Speculation over the top contenders for the BBC chairmanship has been rife in recent weeks, with a string of well-known names entering (and exiting) the fray.
But the race was this week thrown wide open after it emerged a relatively unknown candidate had emerged as the new frontrunner
Richard Sharp, a multi-millionaire former Tory party donor and Rishi Sunak’s former boss, is now leading the pack, according to multiple reports.
But who is Sharp and could he clinch the £160,000-a-year job?
While the BBC chairman has no direct influence on programming, the appointment has been widely seen as political.
The public service broadcaster is facing a plethora of challenges, including a decline in audiences, calls for the licence fee to be axed and accusations of bias.
Downing Street had been lining up former Daily Telegraph editor Charles Moore — a vocal critic of the BBC — though he subsequently ruled himself out of the race.

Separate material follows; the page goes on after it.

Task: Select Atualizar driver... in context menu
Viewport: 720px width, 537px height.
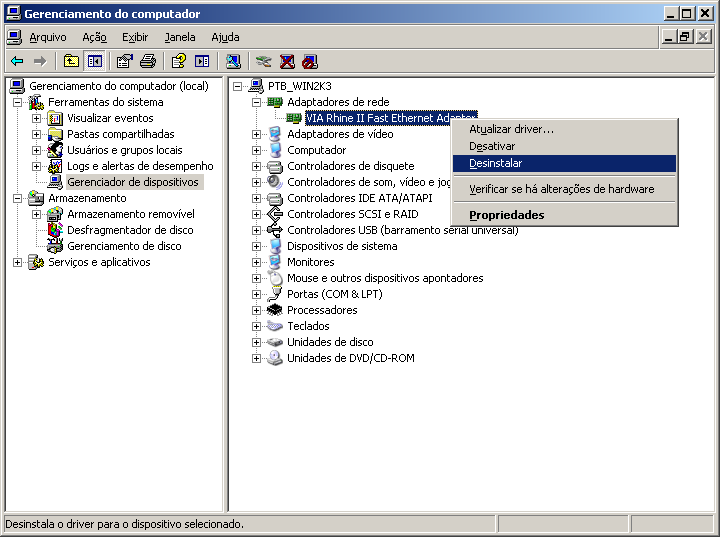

But Sharp is certainly not short of Tory credentials. The multi-millionaire has been a long term supporter of the Conservative Party, forking out £416,000 in donations.
He also has close ties to the government, and since April has held an informal role as an adviser to chancellor Rishi Sunak on Covid-19.
Prior to that, he was a member of Boris Johnson’s economic advisory council in City Hall when he was mayor of London.
To top it off, Sharp sits on the board of the Centre for Policy Studies, the think tank founded by Margaret Thatcher in the 1970s.
Sharp also has a stellar track record in the City, holding a number of senior positions as a banker.
The would-be BBC chair started his career at JP Morgan, where he served for six years in both the commercial bank and the investment bank.
He spent more than two decades at Wall Street banking giant Goldman Sachs, where he was boss to Sunak prior to the future chancellor’s departure in 2004.
In 2013 Sharp was appointed to join the Bank of England’s financial policy committee, which monitors potential risks to the UK’s financial system.
Among other entries on a jam-packed CV, Sharp also served as chairman of lobbying and PR group Huntsworth.
‘Safe pair of hands’
It’s not all politics and finance, though, and Sharp has reportedly established a reputation as a culture lover.
He served as chairman of the Royal Academy of Arts trust, which manages funds given to the iconic Piccadilly arts institution.
Other cultural pursuits include co-founding inner city charity London Music Masters and serving as a director on the Olympic Legacy Board.
Sharp is also said to have been key in persuading Sunak to pull together a more generous package for arts and heritage organisations.
The 64-year-old is said to be a keen sports fan, while The Telegraph cited a profile that described him as having “a reputation as a sharp, independent thinker and a safe pair of hands”.